• **Отрывок**
:::
Степень разработанности проблемы
Подавляющее большинство попыток истолкования бытия музыки можно обобщить в виде двух «генеральных направлений»: а) «музыка - поющее число», б) «музыка - язык чувств». В своей попытке понять музыку и то, и другое «направление» подходили к ней изначально как к чему-то вторичному, «слепку с оригинала» (исключение есть, кажется, одно, и мы оговорим его отдельно).
В первом случае «оригиналом» является «жизнь числа», под которым следует понимать, естественно, не цифру, но Число как некий «онтологический закон мирозданья». Эта традиция берёт начало в европейской философии от Пифагора и его «музыки сфер». «Венцом» же этой концепции можно, пожалуй, считать второй, третий и четвёртый очерки широко известной работы А.Ф.Лосева «Музыка как предмет логики» («Очерк первый» в этом смысле исключение, на которое будет подробно указано в контексте диссертации, наряду и в сравнении с вышеупомянутыми), где он, толкуя Число как основание Времени, нечто объективно существующее в природе чему даже присуще становление («время есть становление числа»), даёт объяснение и музыке - своеобразное конструирование «инобытия бытия числа» (конструирование «меонизированного эйдоса»). Поскольку музыка, таким образом,
является выражением «сокровенной жизни» числа, которое само есть «сокровенное начало» мира (сродни Пифагоровым представлениям о «началах» как «музыке сфер», или наподобие Платоновских «идей», или «предустановленной гармонии» Лейбница), предполагается, что соприкосновение с этой «изнанкой мирозданья» должно само собой уже и объяснять «тайное» влияние музыки на человека. (В качестве «промежуточного развития» идеи математического истолкования музыки могут быть, помимо Лейбница, упомянуты Боэций, И. Кеплер, И. Риттер, М. Мерсенн и даже О. Шпенглер, высказавшийся в «Закате Европы» в том смысле, что «и цвета, и контуры, и звуки, и гармония зависят от числа»). Но дело в том, что подобные метафизические (можно было бы сказать - до-кантовская метафизика) попытки толкования бытия музыки вовсе не задаются вопросом, каким образом та или иная, допустим, конкретная мелодия образовалась, явилась человеку в качестве таковой? Более того, они просто-таки аннулируют сам вопрос об условиях и возможности её образования, имея в виду мелодию в качестве «готового» феномена; они, как критически и точно замечал Эрнест Ансерме, «разъясняют музыку в её трансцендентности, а не в её феномене».
:::
• **Раздел данных**

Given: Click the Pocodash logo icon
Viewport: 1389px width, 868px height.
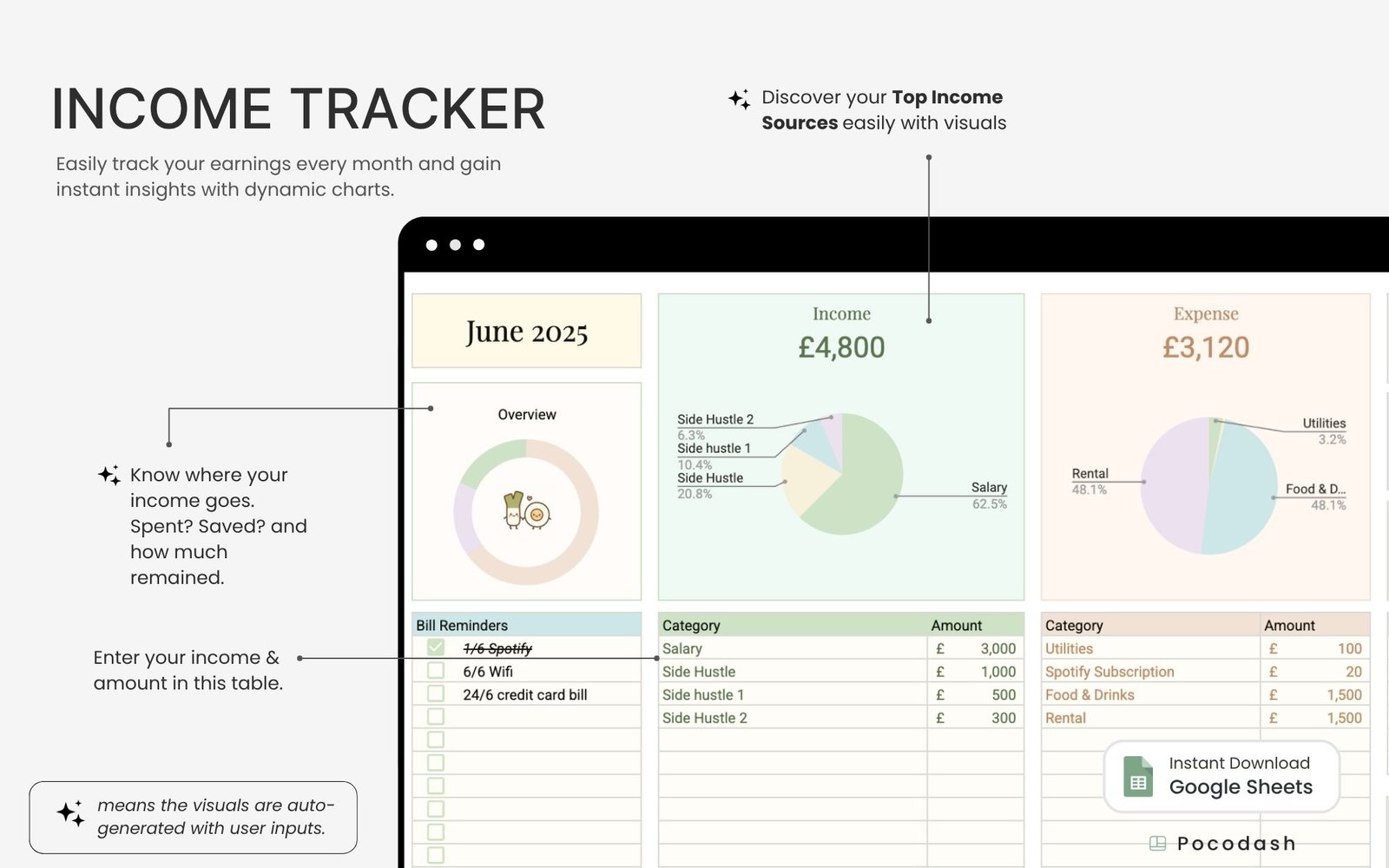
:::
• **Задание**
Перепишите без изменений часть отрывка о бытии музыки: начните с места, где стоят слова «Степень разработанности проблемы», и остановитесь после слов «оговорим его отдельно).». Строки здесь не понадобятся.

• **Ответ**
Степень разработанности проблемы
Подавляющее большинство попыток истолкования бытия музыки можно обобщить в виде двух «генеральных направлений»: а) «музыка - поющее число», б) «музыка - язык чувств». В своей попытке понять музыку и то, и другое «направление» подходили к ней изначально как к чему-то вторичному, «слепку с оригинала» (исключение есть, кажется, одно, и мы оговорим его отдельно).